» WHAT TO WORK ON: An exact repeat is needed of the lines from the one with "Task: Open the 更多周期 period dropdown" through the last line of the data below. Please omit the pictures.

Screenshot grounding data
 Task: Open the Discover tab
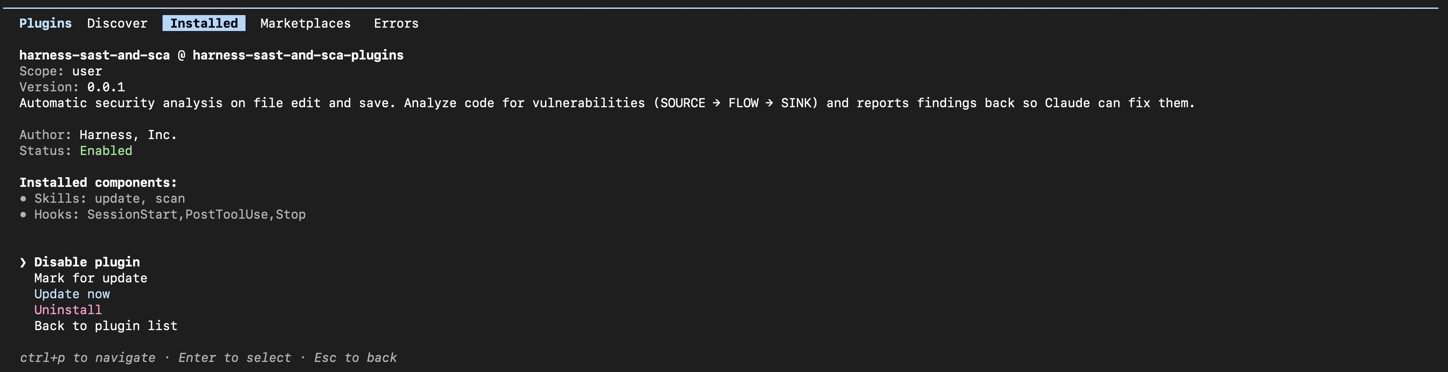click(x=117, y=24)
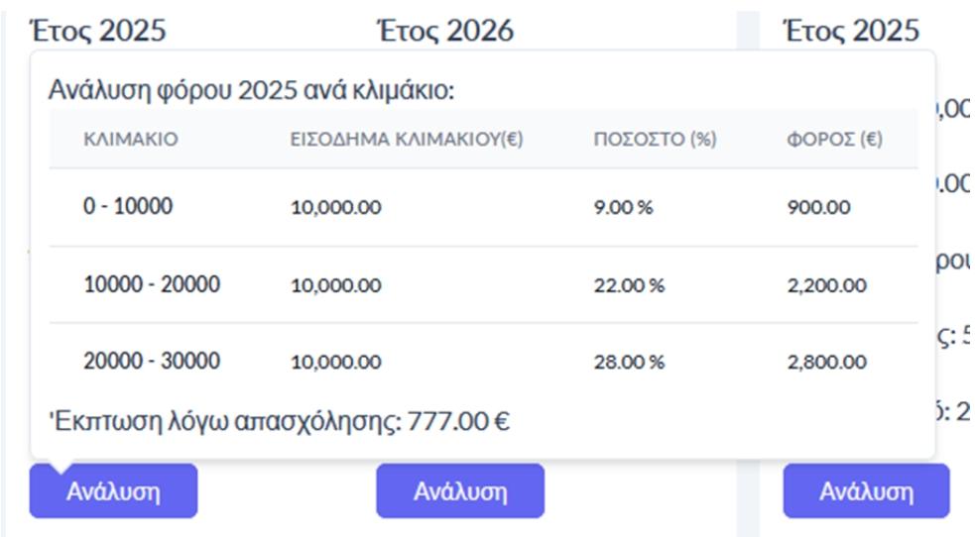Select the ΦΟΡΟΣ (€) column header
Screen dimensions: 975x537
point(834,140)
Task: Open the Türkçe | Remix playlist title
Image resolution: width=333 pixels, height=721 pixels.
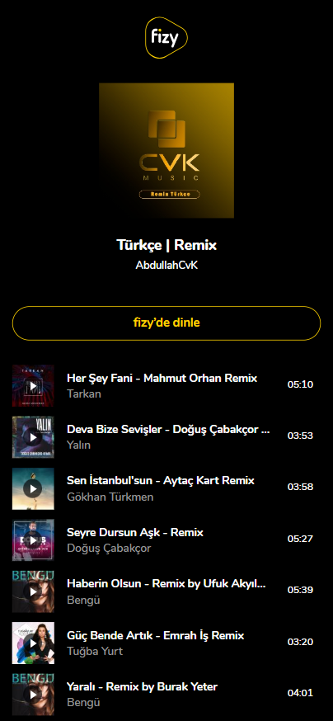Action: click(x=167, y=245)
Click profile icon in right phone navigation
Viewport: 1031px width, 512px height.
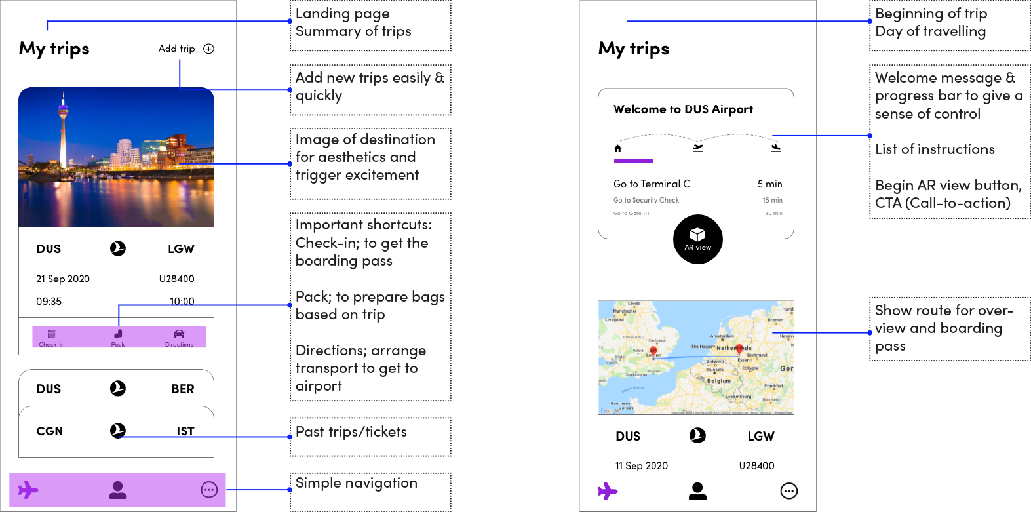(698, 491)
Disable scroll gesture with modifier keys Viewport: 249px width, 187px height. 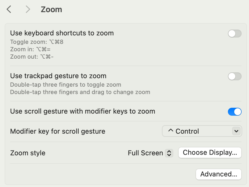click(234, 112)
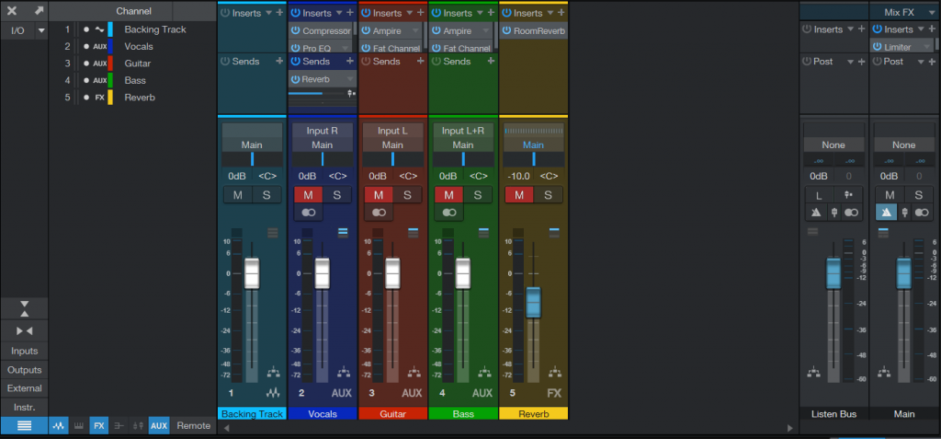The image size is (941, 439).
Task: Show audio track channels with waveform filter icon
Action: pyautogui.click(x=58, y=426)
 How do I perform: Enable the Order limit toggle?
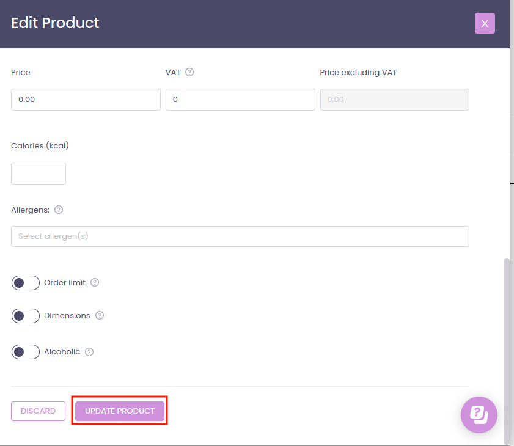25,282
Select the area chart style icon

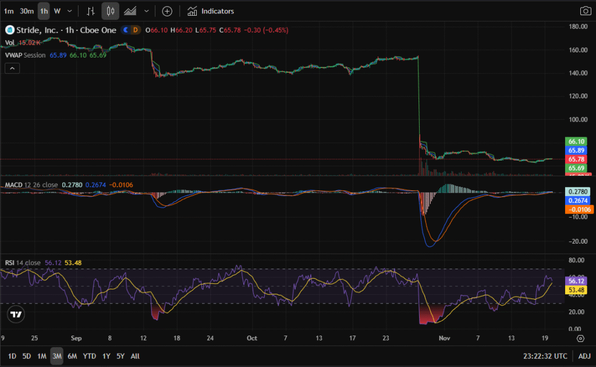click(130, 11)
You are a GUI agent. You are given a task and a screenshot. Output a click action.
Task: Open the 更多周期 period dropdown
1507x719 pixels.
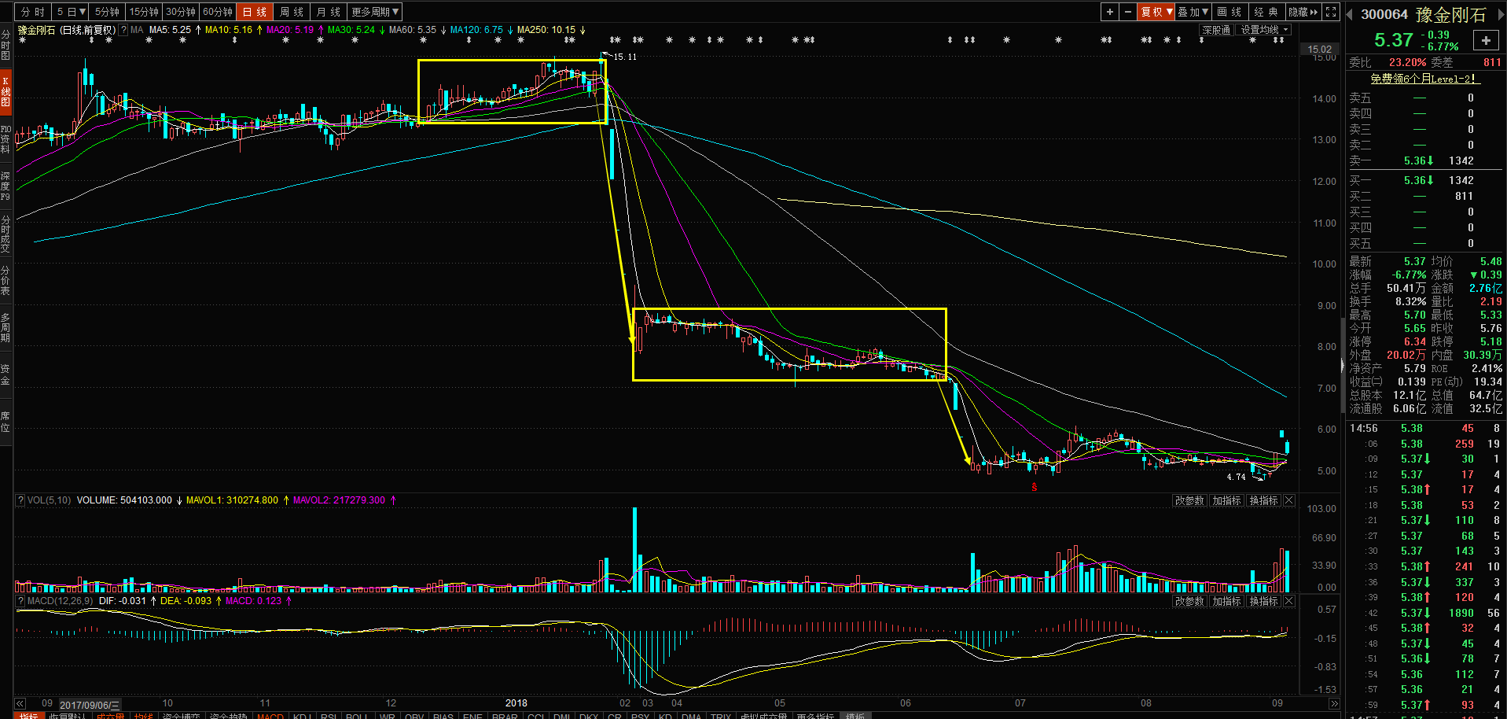click(x=375, y=12)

» RESULT OF THE TASK:
Task: Open the 更多周期 period dropdown
1507x719 pixels.
click(x=375, y=12)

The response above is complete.